Correlation Between Putnam Retirement and Hartford Municipal
Can any of the company-specific risk be diversified away by investing in both Putnam Retirement and Hartford Municipal at the same time? Although using a correlation coefficient on its own may not help to predict future stock returns, this module helps to understand the diversifiable risk of combining Putnam Retirement and Hartford Municipal into the same portfolio, which is an essential part of the fundamental portfolio management process.
By analyzing existing cross correlation between Putnam Retirement Advantage and The Hartford Municipal, you can compare the effects of market volatilities on Putnam Retirement and Hartford Municipal and check how they will diversify away market risk if combined in the same portfolio for a given time horizon. You can also utilize pair trading strategies of matching a long position in Putnam Retirement with a short position of Hartford Municipal. Check out your portfolio center. Please also check ongoing floating volatility patterns of Putnam Retirement and Hartford Municipal.
Diversification Opportunities for Putnam Retirement and Hartford Municipal
0.31 | Correlation Coefficient |
Weak diversification
The 3 months correlation between Putnam and Hartford is 0.31. Overlapping area represents the amount of risk that can be diversified away by holding Putnam Retirement Advantage and The Hartford Municipal in the same portfolio, assuming nothing else is changed. The correlation between historical prices or returns on The Hartford Municipal and Putnam Retirement is a relative statistical measure of the degree to which these equity instruments tend to move together. The correlation coefficient measures the extent to which returns on Putnam Retirement Advantage are associated (or correlated) with Hartford Municipal. Values of the correlation coefficient range from -1 to +1, where. The correlation of zero (0) is possible when the price movement of The Hartford Municipal has no effect on the direction of Putnam Retirement i.e., Putnam Retirement and Hartford Municipal go up and down completely randomly.
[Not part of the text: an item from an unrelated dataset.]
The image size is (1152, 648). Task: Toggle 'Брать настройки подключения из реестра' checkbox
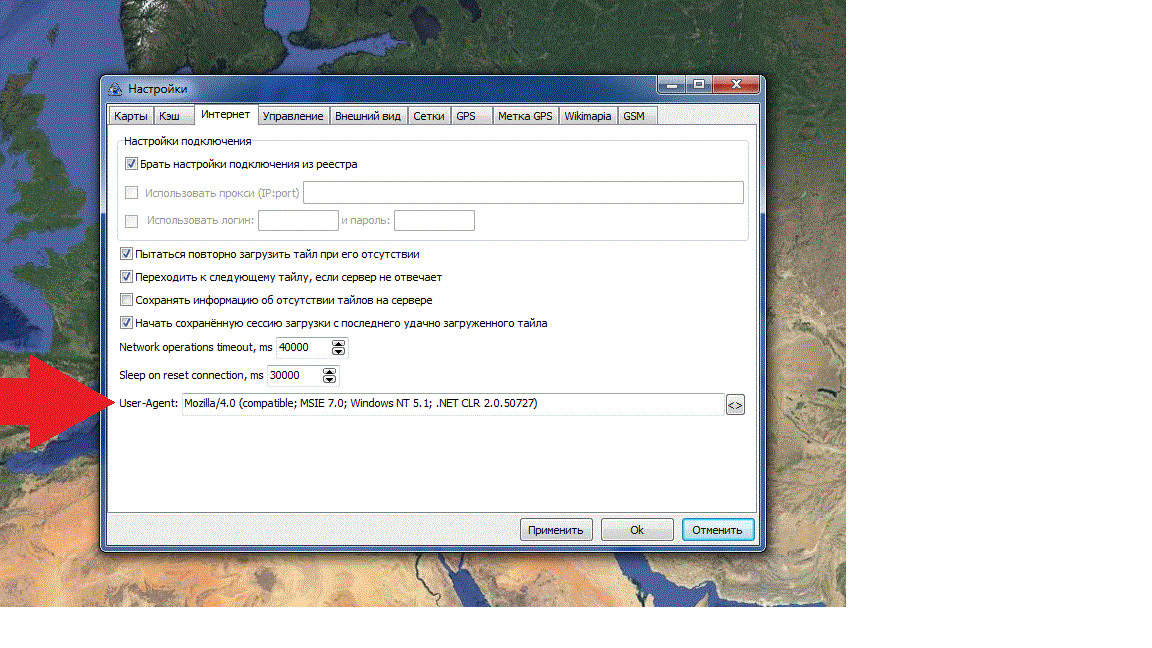pyautogui.click(x=131, y=164)
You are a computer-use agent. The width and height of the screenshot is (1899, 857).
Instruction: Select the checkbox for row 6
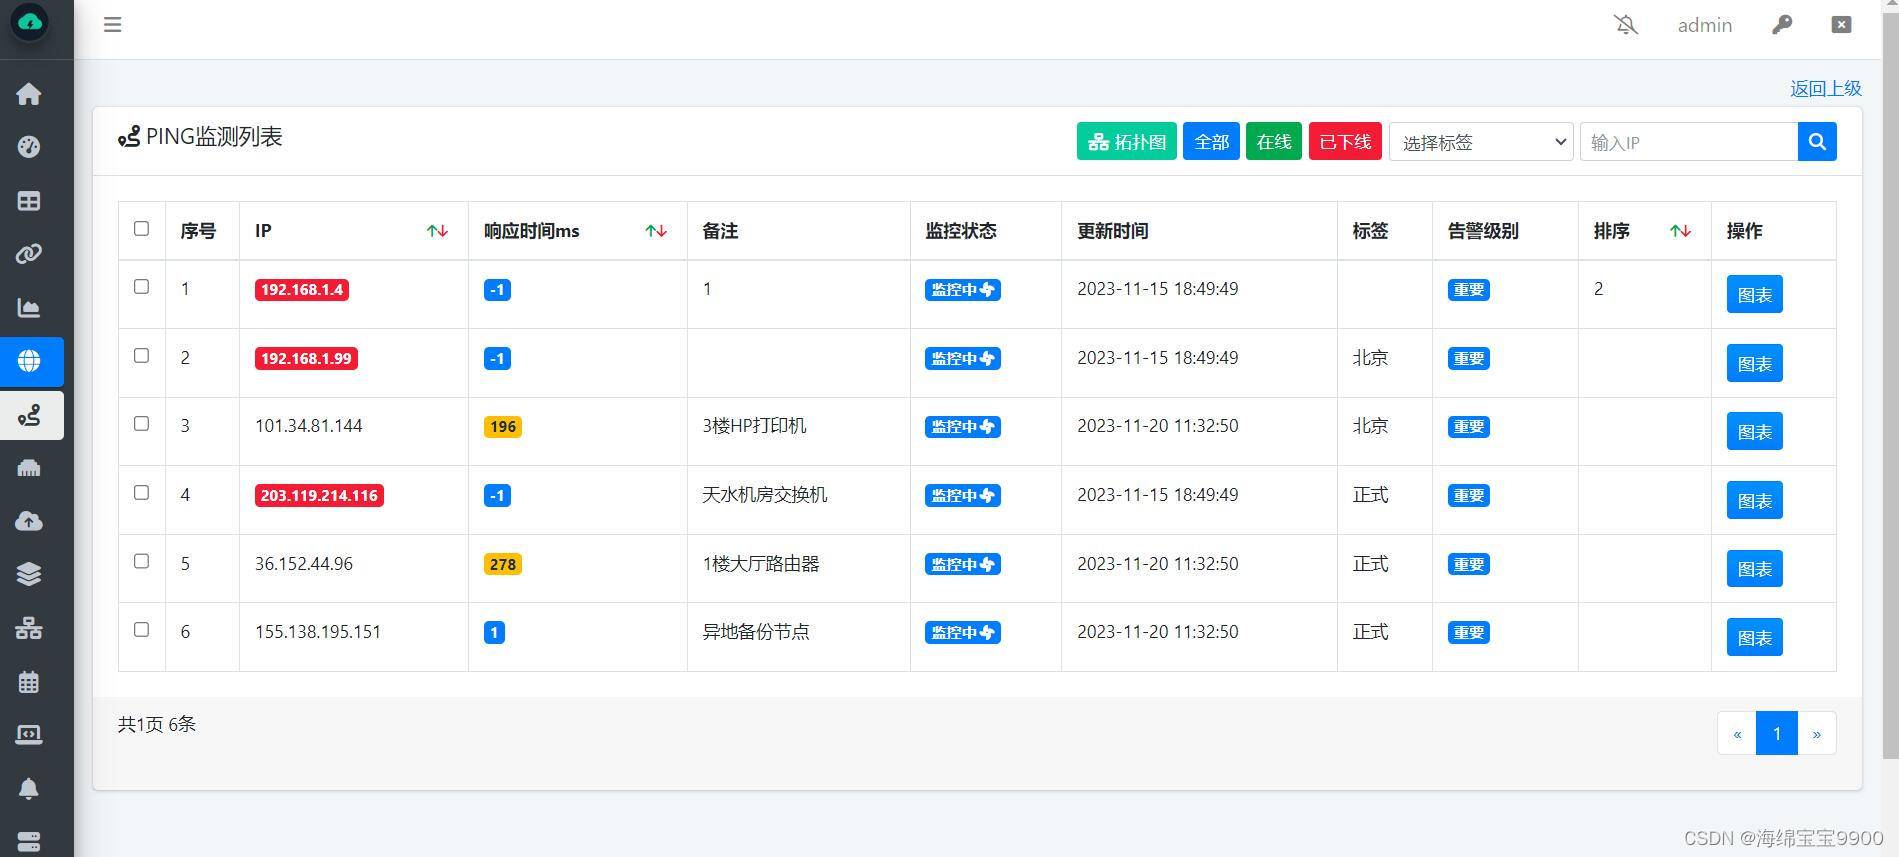tap(142, 630)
Pair Corralation between Putnam Retirement and Hartford Municipal
Assuming the 90 days horizon Putnam Retirement Advantage is expected to under-perform the Hartford Municipal. In addition to that, Putnam Retirement is 7.7 times more volatile than The Hartford Municipal. It trades about -0.25 of its total potential returns per unit of risk. The Hartford Municipal is currently generating about -0.35 per unit of volatility. If you would invest 844.00 in The Hartford Municipal on October 9, 2024 and sell it today you would lose (11.00) from holding The Hartford Municipal or give up 1.3% of portfolio value over 90 days.
Time Period | 3 Months [change] |
Direction | Moves Together |
Strength | Very Weak |
Accuracy | 100.0% |
Values | Daily Returns |
Putnam Retirement Advantage vs. The Hartford Municipal
Performance |
Timeline |
Putnam Retirement |
The Hartford Municipal |
Putnam Retirement and Hartford Municipal Volatility Contrast
Predicted Return Density |
Returns |
Pair Trading with Putnam Retirement and Hartford Municipal
The main advantage of trading using opposite Putnam Retirement and Hartford Municipal positions is that it hedges away some unsystematic risk. Because of two separate transactions, even if Putnam Retirement position performs unexpectedly, Hartford Municipal can make up some of the losses. Pair trading also minimizes risk from directional movements in the market. For example, if an entire industry or sector drops because of unexpected headlines, the short position in Hartford Municipal will offset losses from the drop in Hartford Municipal's long position.Putnam Retirement vs. T Rowe Price | Putnam Retirement vs. Federated Global Allocation | Putnam Retirement vs. Tax Managed Large Cap | Putnam Retirement vs. Ab Small Cap |
Hartford Municipal vs. The Hartford Growth | Hartford Municipal vs. The Hartford Growth | Hartford Municipal vs. The Hartford Growth | Hartford Municipal vs. The Hartford Growth |
Check out your portfolio center.Note that this page's information should be used as a complementary analysis to find the right mix of equity instruments to add to your existing portfolios or create a brand new portfolio. You can also try the Correlation Analysis module to reduce portfolio risk simply by holding instruments which are not perfectly correlated.